2Eagle - July 23, 2010 - Report this comment
Fiddlesticks - pardon the expression. Politics aside, Jolleyland Burbank was the original ticky tacky. Houses were built of cheap materal and had no style. It was segregated and the people were stuck in some kind of ultra conservative twilight. Bourgeois means middle class values - materialism and lacking in spirituaity and education.
TT - July 23, 2010 - Report this comment
I hope my partner doesn't see that expression. ;)

It's good to know that you're so spiritually superior to the rest of us, though I'd put my formal and informal education - including philosophical -- up against most people's. And I didn't think that non-bourgeois, spiritual people engaged in stereotyping, such as that of hundreds of millions of widely diverse individuals falling into the general category of "middle class", or values thereof, which made this country into the affluent nation that gives you both the material means (home, food, computer, Internet access) and the freedom to voice your criticisms of the hand that feeds you.
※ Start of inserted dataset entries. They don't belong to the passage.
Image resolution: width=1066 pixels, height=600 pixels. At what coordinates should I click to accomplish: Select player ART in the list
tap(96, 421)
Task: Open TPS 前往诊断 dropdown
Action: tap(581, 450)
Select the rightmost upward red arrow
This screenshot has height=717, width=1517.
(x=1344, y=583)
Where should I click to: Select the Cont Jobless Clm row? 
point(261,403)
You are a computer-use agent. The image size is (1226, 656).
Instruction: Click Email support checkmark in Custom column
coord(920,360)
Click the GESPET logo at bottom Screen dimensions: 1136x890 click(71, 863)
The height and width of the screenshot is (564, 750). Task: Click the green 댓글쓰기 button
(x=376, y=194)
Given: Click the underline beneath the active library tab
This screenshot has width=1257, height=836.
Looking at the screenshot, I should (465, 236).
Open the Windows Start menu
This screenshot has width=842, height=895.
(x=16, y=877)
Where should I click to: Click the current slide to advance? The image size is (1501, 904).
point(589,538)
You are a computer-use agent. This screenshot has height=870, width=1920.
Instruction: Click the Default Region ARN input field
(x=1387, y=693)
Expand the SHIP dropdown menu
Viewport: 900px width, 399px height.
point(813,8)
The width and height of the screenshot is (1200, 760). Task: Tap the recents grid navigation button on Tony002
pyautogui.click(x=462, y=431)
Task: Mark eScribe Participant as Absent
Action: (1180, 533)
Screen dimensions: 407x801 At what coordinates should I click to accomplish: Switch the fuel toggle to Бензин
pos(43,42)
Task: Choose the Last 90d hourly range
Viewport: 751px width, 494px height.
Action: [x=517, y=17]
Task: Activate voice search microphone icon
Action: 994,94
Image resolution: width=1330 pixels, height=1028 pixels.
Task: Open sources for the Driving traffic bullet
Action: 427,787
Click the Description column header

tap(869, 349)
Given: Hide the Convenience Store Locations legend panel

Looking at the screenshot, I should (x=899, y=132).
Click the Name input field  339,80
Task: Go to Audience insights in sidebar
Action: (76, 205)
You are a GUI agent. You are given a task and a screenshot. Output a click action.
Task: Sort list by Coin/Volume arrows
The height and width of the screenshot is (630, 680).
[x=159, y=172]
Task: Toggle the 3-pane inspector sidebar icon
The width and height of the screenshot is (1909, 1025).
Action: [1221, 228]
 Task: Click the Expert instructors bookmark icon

Last tidbits, then I'm outta here, so you can have the last word: T. Jefferson originally intended that famous phrase of "the unalienable rights of Man" to include "Life, liberty, and property", but the latter was stricken because at the time, it might have been construed as another justification for slavery. (Yes, I know he owned them and all. Yes, I know he didn't live up to his own ideals. Most of us don't, if we do in fact have ideals.)

We take our affluence for granted, but in the post-WWII years, those houses were the only ones most people could afford. (Soldiers were paid very little back then, or did you not know that?)
I grew up in one such small, ticky-tacky house, and never felt deprived or poverty-stricken. Those architectural masterpieces that you'd have preferred to be built would have made my family permanent renters. American Dream was to own your own home, "a little cottage with a white picket fence". That dream became real for many people.

If you look at the economic context of those times instead of today, you might understand better. And do you blame people who'd just come out of, first, a Depression, then, a World War, or risked losing all able-bodied male members of their families in same, for wanting some stability in their lives? It's just so easy to take potshots from a distance, when you're the beneficiary of the affluence that arose from their "middle-class values". Cheers.
2Eagle - July 23, 2010 - Report this comment
There's nothing wrong with a cottage with a picket fence as long as it is well built by honest people and in an integrated neighborhood with diverse nationalities. Jolleyland was built over a vineyard and winery.